** START OF SOURCE EXTRACT **

That's not quite true of Ethiopia, but Ethiopians are Semites, colonists who came from Arabia in the second millennium before Christ.

John Banville in the New York Review of Books:

'…Hugh Trevor-Roper was one of the greatest prose stylists in the English language. He was also a man of prodigious learning, a classical scholar, and a remarkable historian. As a writer he took for models Francis Bacon, Donne, Hobbes, Sir Thomas Browne, Gibbon, and, perhaps surprisingly, Flaubert, and perhaps more surprisingly, George Moore. Stylistically, his nearest though laggardly competitor among his contemporaries would have been Evelyn Waugh, who loathed him personally—they both greatly admired Gibbon and sought to emulate his sonorous periods. Among historiographers, few could compete with him for elegance, insight, and liveliness. A.J.P. Taylor, his friendly rival, once remarked that when he read one of Trevor-Roper’s essays, tears of envy stood in his eyes....'

Neal Ascherson in the London Review of Books:

'...The historian John Habakkuk said ‘I find it difficult to decide whether T-R is a fundamentally nice person in the grip of a prose style in which it is impossible to be polite, or a fundamentally unpleasant person … using rudeness as a disguise for nastiness.’ Habakkuk’s first guess is very sharp.

** END OF SOURCE EXTRACT **
** START OF MATERIAL FOR THIS TASK **

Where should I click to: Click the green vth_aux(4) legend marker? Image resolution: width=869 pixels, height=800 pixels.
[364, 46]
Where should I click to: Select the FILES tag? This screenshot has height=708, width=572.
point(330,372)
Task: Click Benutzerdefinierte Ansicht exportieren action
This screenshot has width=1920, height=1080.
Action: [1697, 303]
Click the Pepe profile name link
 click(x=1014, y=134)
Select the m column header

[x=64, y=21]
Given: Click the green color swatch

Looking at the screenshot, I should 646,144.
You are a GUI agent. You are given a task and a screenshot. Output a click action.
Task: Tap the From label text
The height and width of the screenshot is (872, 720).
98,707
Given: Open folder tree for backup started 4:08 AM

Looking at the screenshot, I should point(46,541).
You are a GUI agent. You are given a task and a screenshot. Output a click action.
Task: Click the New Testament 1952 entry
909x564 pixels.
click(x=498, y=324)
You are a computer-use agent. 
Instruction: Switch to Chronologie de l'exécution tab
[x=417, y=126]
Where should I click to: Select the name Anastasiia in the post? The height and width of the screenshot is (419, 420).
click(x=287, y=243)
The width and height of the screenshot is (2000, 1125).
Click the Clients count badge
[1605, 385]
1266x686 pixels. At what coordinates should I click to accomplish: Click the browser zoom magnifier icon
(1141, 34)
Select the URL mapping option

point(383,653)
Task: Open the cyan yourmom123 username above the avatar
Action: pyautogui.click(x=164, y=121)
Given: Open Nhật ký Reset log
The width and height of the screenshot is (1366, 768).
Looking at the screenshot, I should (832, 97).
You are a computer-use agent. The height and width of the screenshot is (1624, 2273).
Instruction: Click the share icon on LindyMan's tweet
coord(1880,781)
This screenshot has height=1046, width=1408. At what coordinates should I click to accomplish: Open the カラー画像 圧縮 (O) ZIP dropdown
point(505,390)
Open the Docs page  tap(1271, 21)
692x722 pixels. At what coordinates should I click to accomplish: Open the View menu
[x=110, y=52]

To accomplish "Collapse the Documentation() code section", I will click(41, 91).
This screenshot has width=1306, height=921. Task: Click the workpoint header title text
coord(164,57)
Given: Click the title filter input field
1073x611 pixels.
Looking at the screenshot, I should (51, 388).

** END OF MATERIAL FOR THIS TASK **

* ACTIONS TO TAKE
(a) Transcribe the review excerpt word for word, everything from "Neal Ascherson in" down to "is very sharp.".
(b) Report the number of rows that contain the string "Open", giving only the number.
The review excerpt and the rows are independent sources with no connection to each other.

* FINAL ANSWERS
(a)
Neal Ascherson in the London Review of Books:

'...The historian John Habakkuk said ‘I find it difficult to decide whether T-R is a fundamentally nice person in the grip of a prose style in which it is impossible to be polite, or a fundamentally unpleasant person … using rudeness as a disguise for nastiness.’ Habakkuk’s first guess is very sharp.

(b) 6